"""

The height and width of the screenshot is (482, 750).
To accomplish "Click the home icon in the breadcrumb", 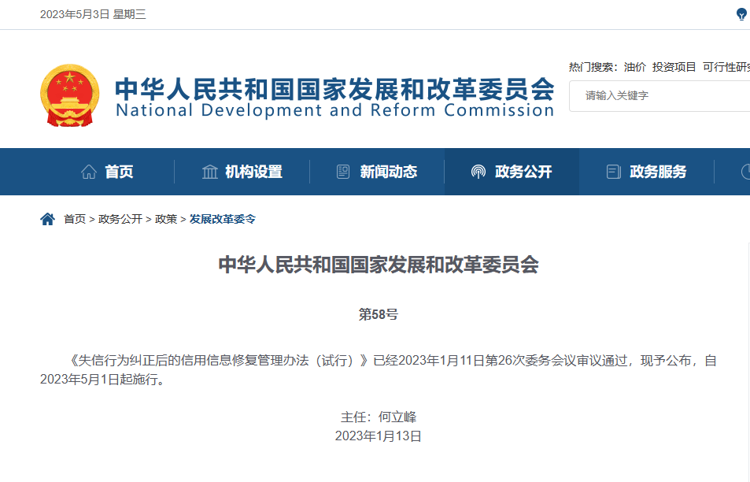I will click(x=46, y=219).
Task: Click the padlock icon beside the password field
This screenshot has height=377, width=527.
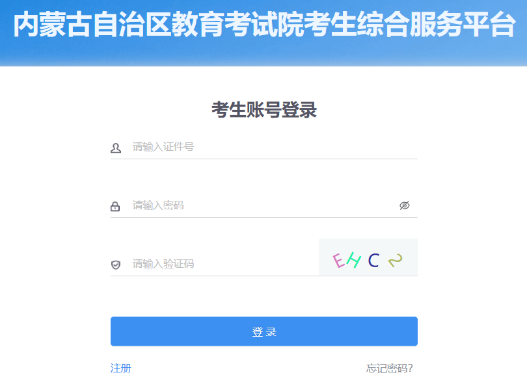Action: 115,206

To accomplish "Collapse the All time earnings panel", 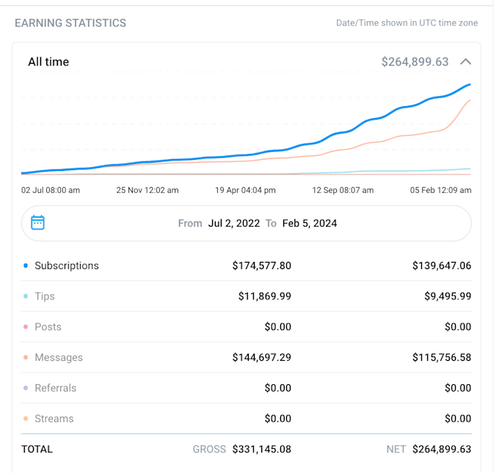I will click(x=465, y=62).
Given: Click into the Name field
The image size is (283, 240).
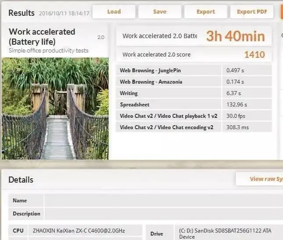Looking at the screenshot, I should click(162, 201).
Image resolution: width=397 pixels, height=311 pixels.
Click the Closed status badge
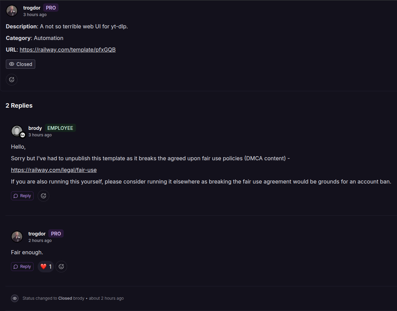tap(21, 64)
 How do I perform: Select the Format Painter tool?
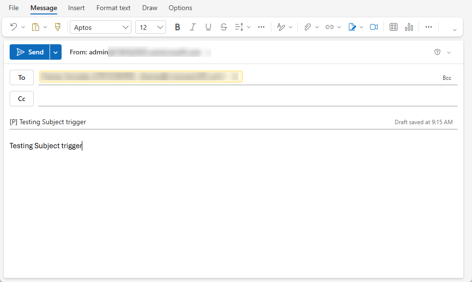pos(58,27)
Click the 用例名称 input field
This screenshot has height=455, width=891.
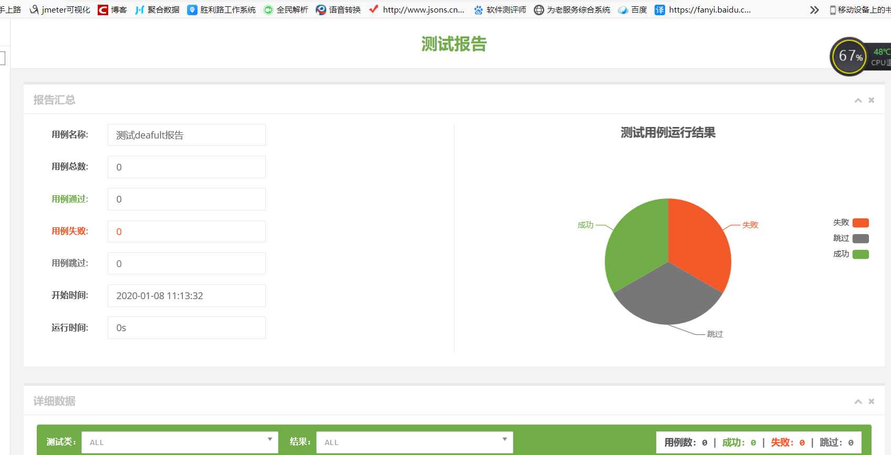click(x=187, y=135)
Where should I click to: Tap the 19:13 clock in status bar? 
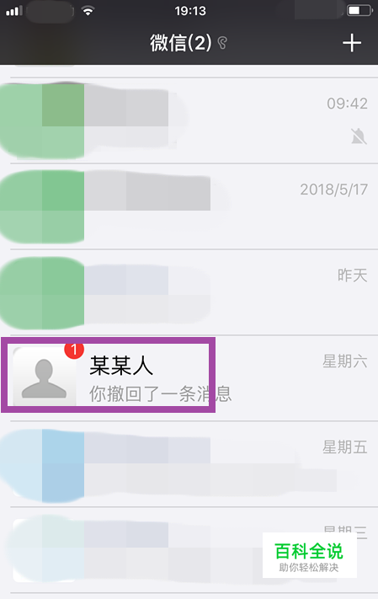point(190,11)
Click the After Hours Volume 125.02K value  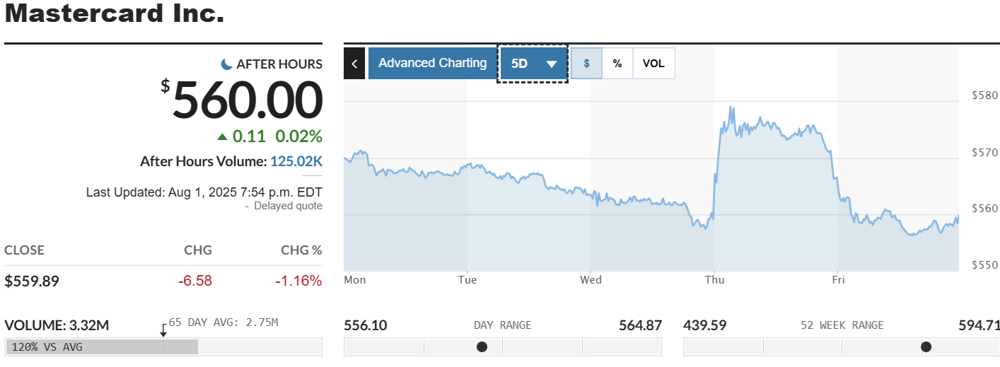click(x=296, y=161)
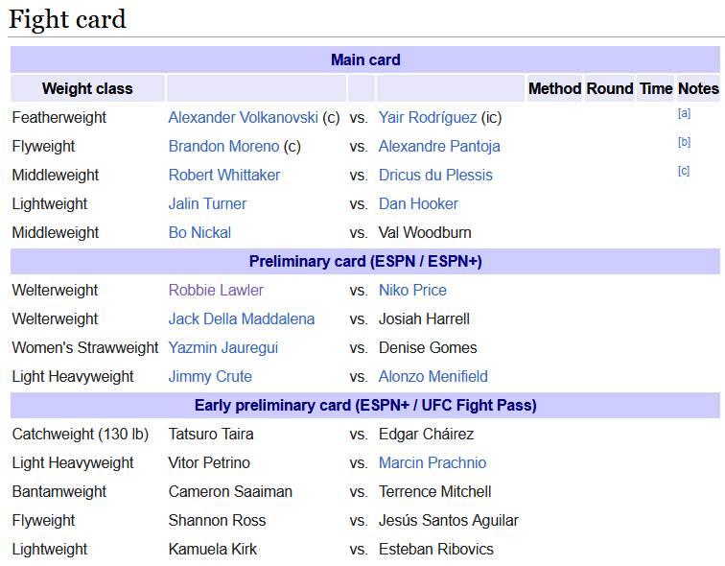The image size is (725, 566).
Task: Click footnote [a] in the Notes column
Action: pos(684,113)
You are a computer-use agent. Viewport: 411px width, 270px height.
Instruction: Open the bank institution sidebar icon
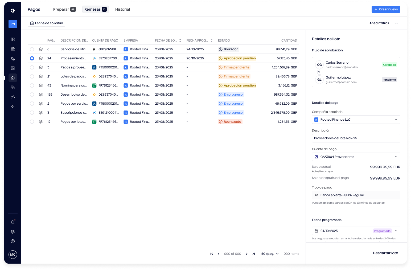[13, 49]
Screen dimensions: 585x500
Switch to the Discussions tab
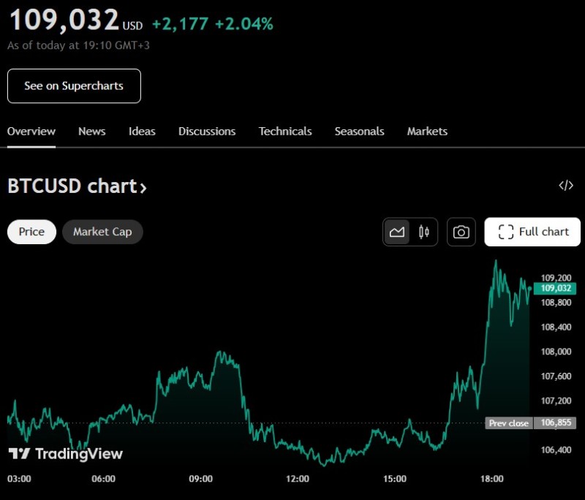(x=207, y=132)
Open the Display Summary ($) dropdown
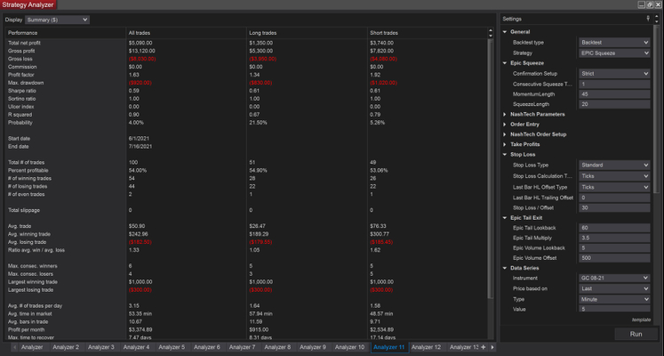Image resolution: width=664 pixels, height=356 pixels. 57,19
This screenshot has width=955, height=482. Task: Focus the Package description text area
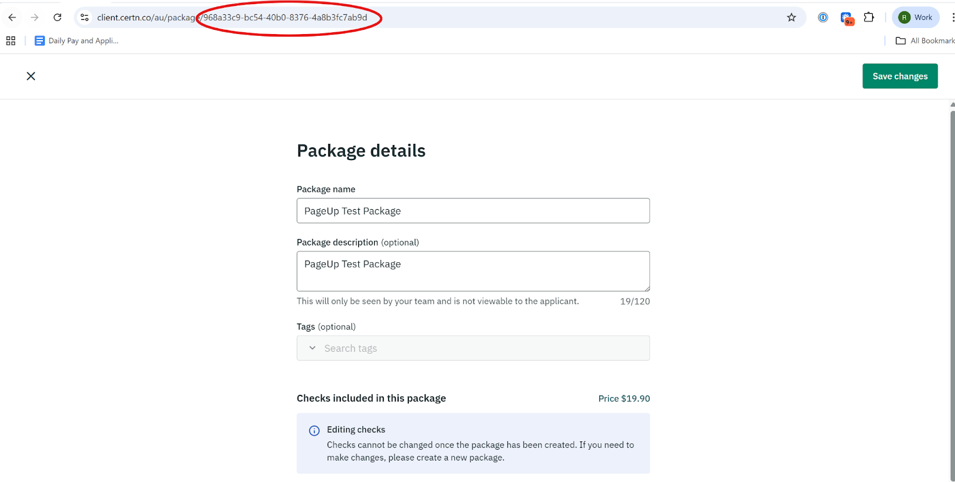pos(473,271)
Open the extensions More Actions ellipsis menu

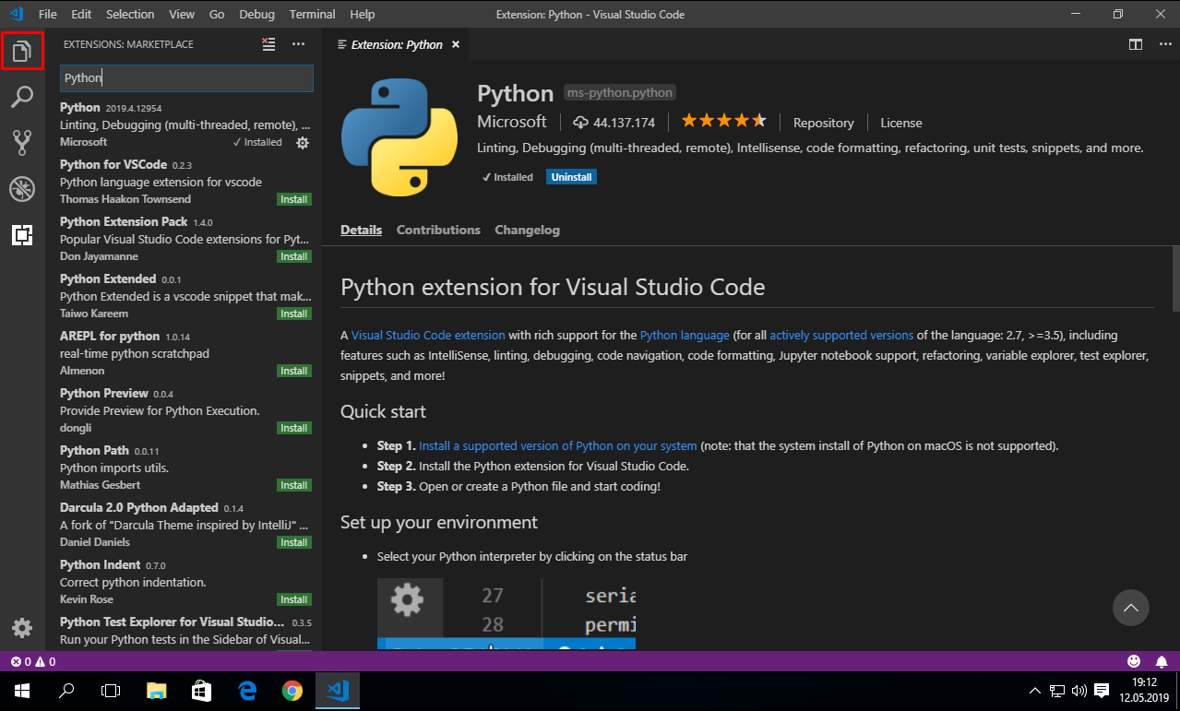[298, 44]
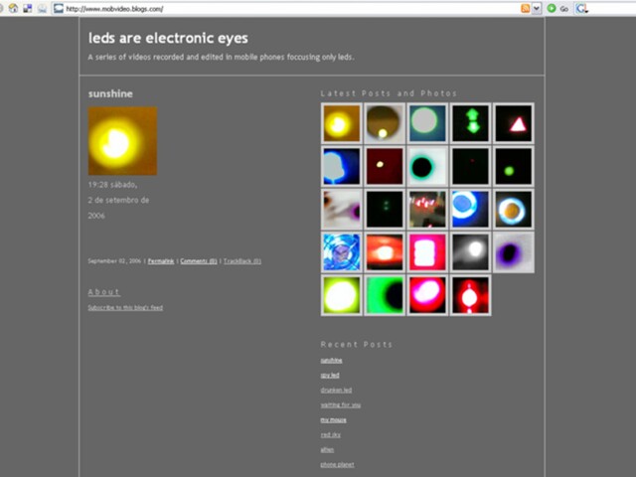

"""

**PROBLEM STATEMENT**
When a line in the records above contains the word "field", copy it.

**EXPECTED ANSWER**
Task: Click the padlock icon beside the password field
Given: Click into the Name field
Click the 用例名称 input field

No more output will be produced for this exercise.